Problem details: Write out the part of the passage below on how the days follow each other around the world, starting at the words "How the Days" and stopping after the words "in the transition.", and keep every word and mark unchanged.

Passage shown:
>>>>

How the Days Follow Each Other Around the World. -The Maritime Powers of the world have agreed to make London the time-centre and the 180th degree of longitude from London (or Greenwich) as the point where the day changes. This meridian, therefore, leads the day. Its passage under the 180th, or midnight, celestial meridian marks the beginning of a new day for the earth; here to-day becomes to-morrow. We have a new date for the month, and a new day for the week in the transition.

It is here, then, that Sunday was born just to the west of Honololu, but bear in mind that the day travels westward, therefore this new-born day does not visit Honololu until it has made the circuit of the globe. Honololu and New Zealand are only about 30° apart in longitude, but they are a whole day apart as regards any particular day, because the point at which the day changes lies between them. Sunday born on the 18oth meridian is a long way off from Honololu. It is morning there, too, but it is Saturday morning, while in New Zealand it is not yet day, but the Sunday dawn is breaking. It is clear, then, that if it is Friday (near midnight) at Honololu to the east of the line, and Sunday (near I A.M.) to the west of it, a ship which sails from Honololu to New Zealand, or from east to west, must sail out of Friday into Sunday and thereby skip the intervening Saturday, and gains a day; and vice versa, a ship which sails from New Zealand, where Sunday has begun, to Honololu, where Friday has just ended and Saturday begun, or, from west to east, must lose a day.— Goldthwaite's Geographical Magazine, December.

<<<<

Input data:
>>>>

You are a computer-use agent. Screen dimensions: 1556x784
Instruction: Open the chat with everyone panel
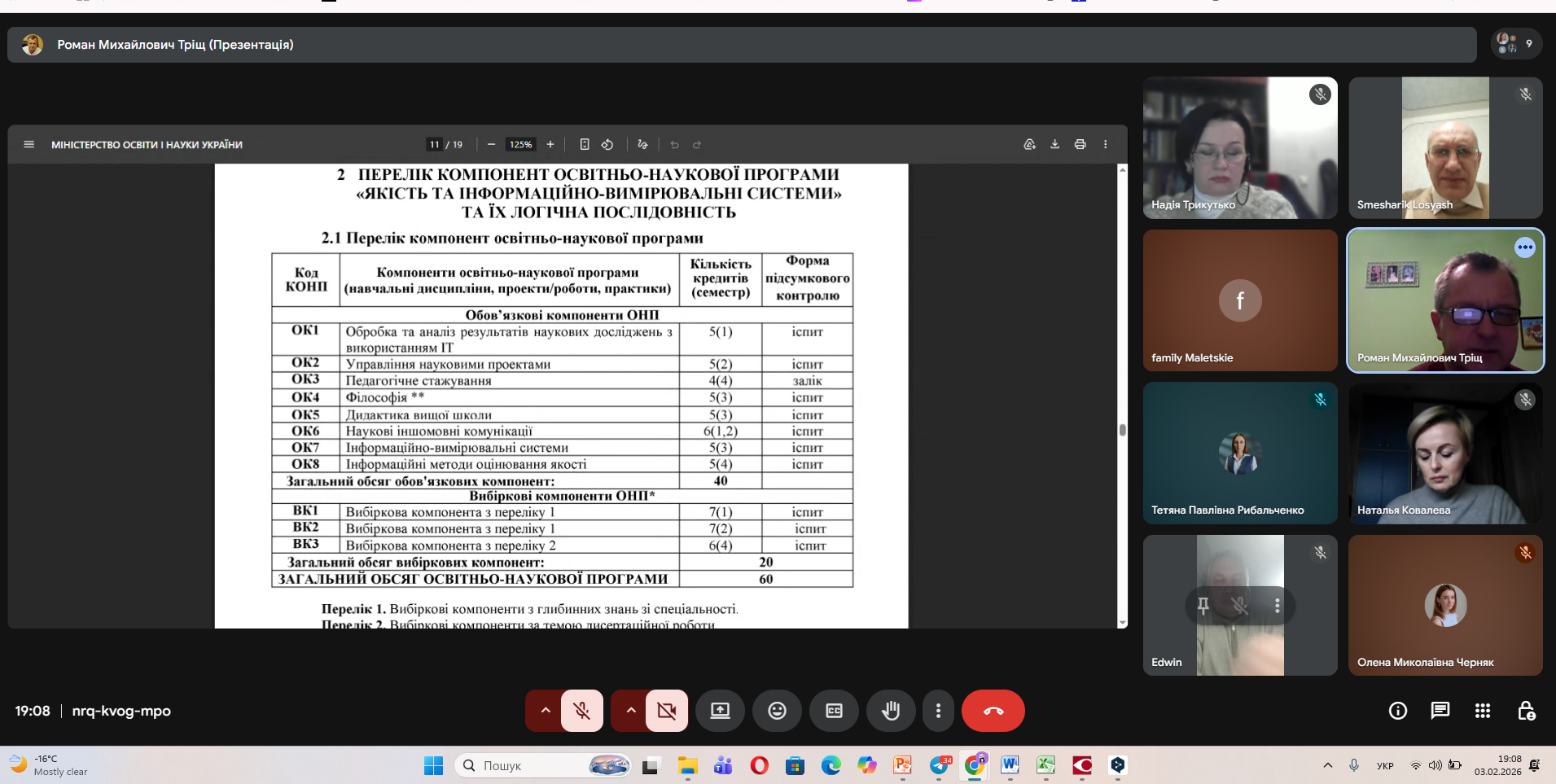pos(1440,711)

<<<<

Solution:
How the Days Follow Each Other Around the World. -The Maritime Powers of the world have agreed to make London the time-centre and the 180th degree of longitude from London (or Greenwich) as the point where the day changes. This meridian, therefore, leads the day. Its passage under the 180th, or midnight, celestial meridian marks the beginning of a new day for the earth; here to-day becomes to-morrow. We have a new date for the month, and a new day for the week in the transition.